The World Bank revised Lebanon’s real GDP growth for last year downward from 2.8 percent to 1.7 percent.
According to the World Bank’s Global Economic Prospects, Lebanon’s growth projection had already been cut to 2.8 percent from the 4.5 percent forecast seen in the June 2012 edition. 
Central Bank Governor Riad Salameh last month projected Lebanon’s GDP growth in 2012 would reach 2 percent, adding that this growth in 2013 could be higher depending on political stability in the country and the outcome of the turmoil in Syria.
The World Bank attributed the country’s economic slowdown to the spillover effects from the situation in Syria , causing growth to drop from 3 percent in 2011 to 1.7 percent in 2012, compared to an average of 3.8 percent for the MENA region.
Lebanon’s GDP growth forecast for 2013, at 2.8 percent, is slightly weaker than the average growth of the MENA region which is anticipated at 3.4 percent. Nevertheless, Lebanon’s growth is forecast to rise gradually, to around 4 percent by 2015, the report said.
In parallel, the World Bank’s report indicated that Syria’s unrest had an inflationary effect on Lebanon, in part due to an increase in rental prices for residential properties from Syrians fleeing the conflict. Also, foreign direct investment inflows remained more or less subdued in 2012 due to such a cloudy environment.
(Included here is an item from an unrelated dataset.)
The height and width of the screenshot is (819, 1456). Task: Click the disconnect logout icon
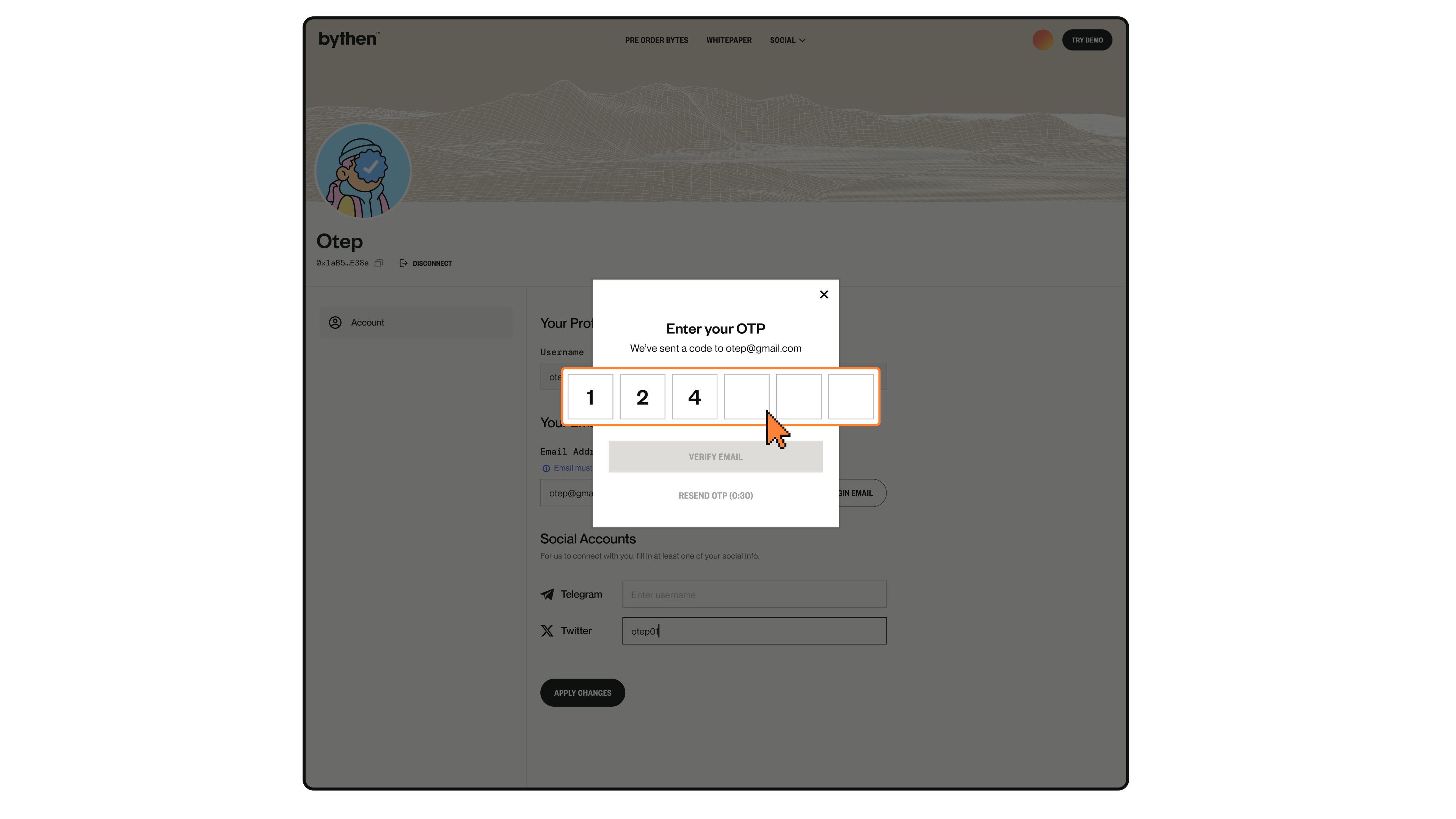[403, 264]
The World Bank’s forecasts regarding Lebanon’s current account showed that the deficit is set to tighten from 20.1 percent of GDP in 2012 to 19.4 percent of GDP in 2013.
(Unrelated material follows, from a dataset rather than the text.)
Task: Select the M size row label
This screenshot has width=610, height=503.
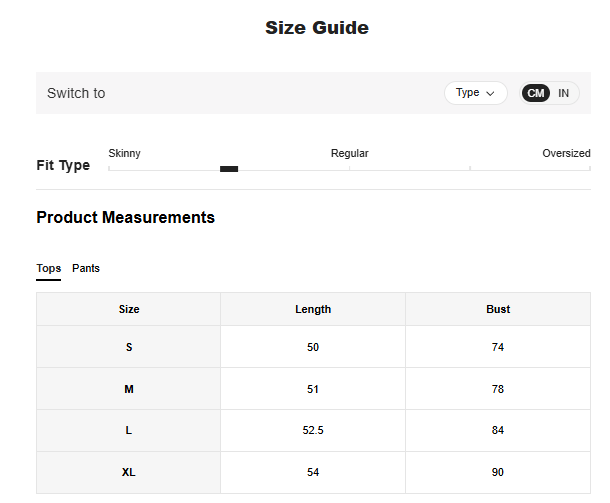Action: point(129,389)
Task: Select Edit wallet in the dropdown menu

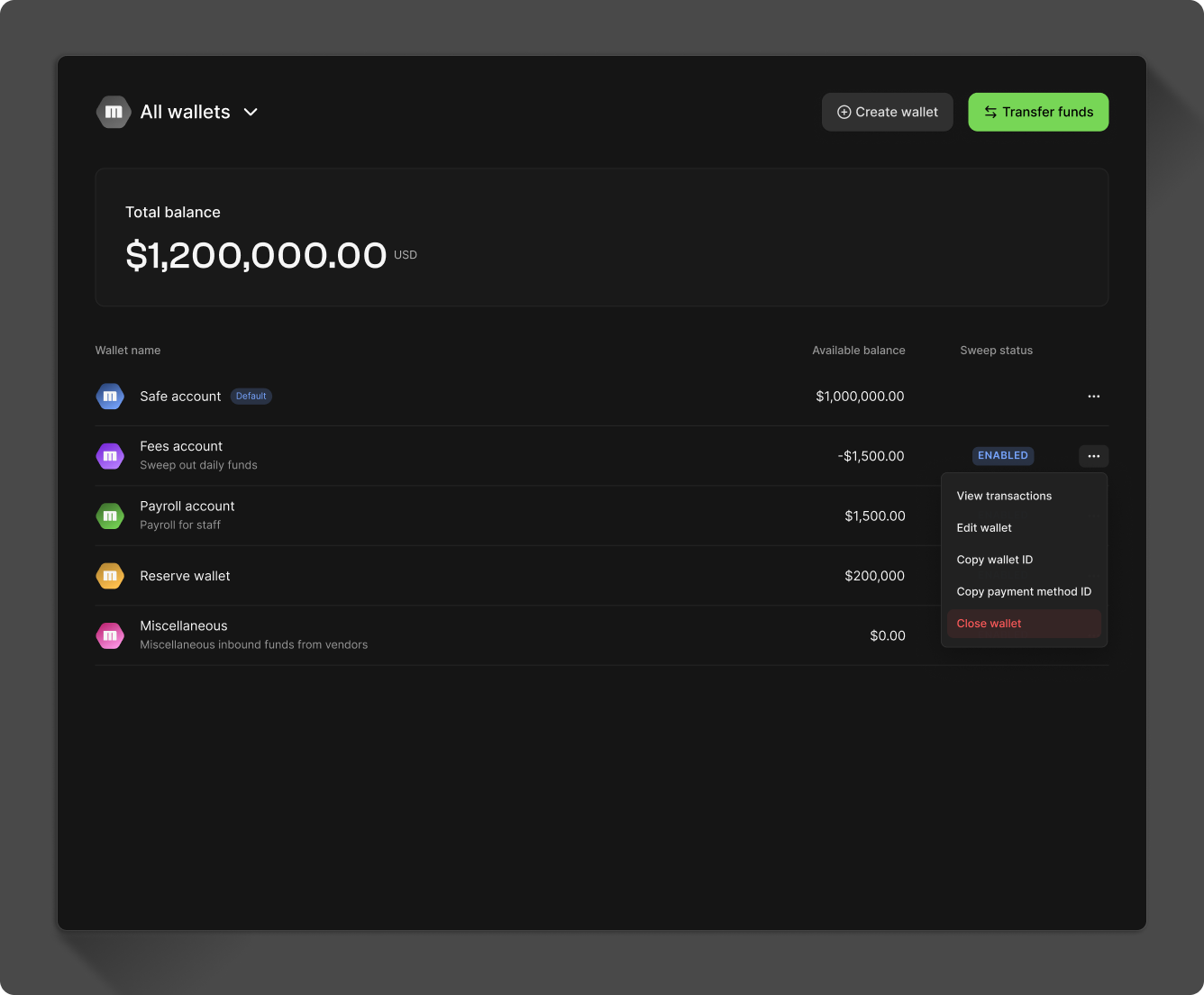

In parallel, the current account balance of the MENA region reported a surplus of 1.0 percent of GDP in 2012, anticipated to tighten to 0.6 percent of GDP in 2013.
Real GDP growth for the MENA region in 2012 recovered to 3.8 percent, a rate above the 2010 level of 2.8 percent and the 2.4 percent level seen in 2011. The report said the rebound had largely been driven by a recovery in oil exporter Libya and continued robust expansion in Iraq.
Regional GDP growth is projected to slow to 3.4 percent in 2013 as growth in Libya returns to a more sustainable pace; and then to rise to 3.9 percent in 2014 and 4.3 percent in 2015.